[Target pointing data]
-.-.-

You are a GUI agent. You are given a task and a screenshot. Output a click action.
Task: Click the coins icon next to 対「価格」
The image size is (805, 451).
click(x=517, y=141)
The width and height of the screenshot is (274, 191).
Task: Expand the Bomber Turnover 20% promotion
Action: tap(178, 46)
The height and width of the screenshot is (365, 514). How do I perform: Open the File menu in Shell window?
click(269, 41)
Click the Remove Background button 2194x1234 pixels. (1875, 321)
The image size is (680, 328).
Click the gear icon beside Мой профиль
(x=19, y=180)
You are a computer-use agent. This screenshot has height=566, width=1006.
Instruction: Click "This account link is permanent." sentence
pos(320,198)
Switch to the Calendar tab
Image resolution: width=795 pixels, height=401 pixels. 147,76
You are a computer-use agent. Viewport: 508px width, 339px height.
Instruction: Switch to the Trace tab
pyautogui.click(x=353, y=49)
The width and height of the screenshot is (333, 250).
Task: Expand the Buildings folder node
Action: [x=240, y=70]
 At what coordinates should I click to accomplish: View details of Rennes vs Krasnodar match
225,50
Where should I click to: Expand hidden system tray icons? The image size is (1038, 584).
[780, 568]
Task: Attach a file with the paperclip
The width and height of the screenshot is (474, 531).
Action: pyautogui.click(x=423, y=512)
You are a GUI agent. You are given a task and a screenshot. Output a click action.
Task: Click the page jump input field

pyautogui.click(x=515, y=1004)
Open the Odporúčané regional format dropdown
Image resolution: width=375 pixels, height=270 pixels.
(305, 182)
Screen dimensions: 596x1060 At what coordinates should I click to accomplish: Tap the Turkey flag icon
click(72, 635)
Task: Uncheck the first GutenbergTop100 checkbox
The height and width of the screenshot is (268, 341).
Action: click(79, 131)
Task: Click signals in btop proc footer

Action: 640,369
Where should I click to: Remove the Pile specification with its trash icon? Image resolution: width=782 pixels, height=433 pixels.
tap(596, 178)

-.-.-

Copy every line of the listing above word for word, from start to finish.

▸ **RESULT OF THIS TASK**
You are a GUI agent. You are given a task and a screenshot. Output a click action.
Task: Click the coins icon next to 対「価格」
The image size is (805, 451).
click(x=517, y=141)
The width and height of the screenshot is (274, 191).
Task: Expand the Bomber Turnover 20% promotion
Action: tap(178, 46)
The height and width of the screenshot is (365, 514). How do I perform: Open the File menu in Shell window?
click(269, 41)
Click the Remove Background button 2194x1234 pixels. (1875, 321)
The image size is (680, 328).
Click the gear icon beside Мой профиль
(x=19, y=180)
You are a computer-use agent. This screenshot has height=566, width=1006.
Instruction: Click "This account link is permanent." sentence
pos(320,198)
Switch to the Calendar tab
Image resolution: width=795 pixels, height=401 pixels. 147,76
You are a computer-use agent. Viewport: 508px width, 339px height.
Instruction: Switch to the Trace tab
pyautogui.click(x=353, y=49)
The width and height of the screenshot is (333, 250).
Task: Expand the Buildings folder node
Action: [x=240, y=70]
 At what coordinates should I click to accomplish: View details of Rennes vs Krasnodar match
225,50
Where should I click to: Expand hidden system tray icons? The image size is (1038, 584).
[780, 568]
Task: Attach a file with the paperclip
The width and height of the screenshot is (474, 531).
Action: pyautogui.click(x=423, y=512)
You are a GUI agent. You are given a task and a screenshot. Output a click action.
Task: Click the page jump input field

pyautogui.click(x=515, y=1004)
Open the Odporúčané regional format dropdown
Image resolution: width=375 pixels, height=270 pixels.
(305, 182)
Screen dimensions: 596x1060 At what coordinates should I click to accomplish: Tap the Turkey flag icon
click(72, 635)
Task: Uncheck the first GutenbergTop100 checkbox
The height and width of the screenshot is (268, 341).
Action: click(79, 131)
Task: Click signals in btop proc footer

Action: 640,369
Where should I click to: Remove the Pile specification with its trash icon? Image resolution: width=782 pixels, height=433 pixels.
tap(596, 178)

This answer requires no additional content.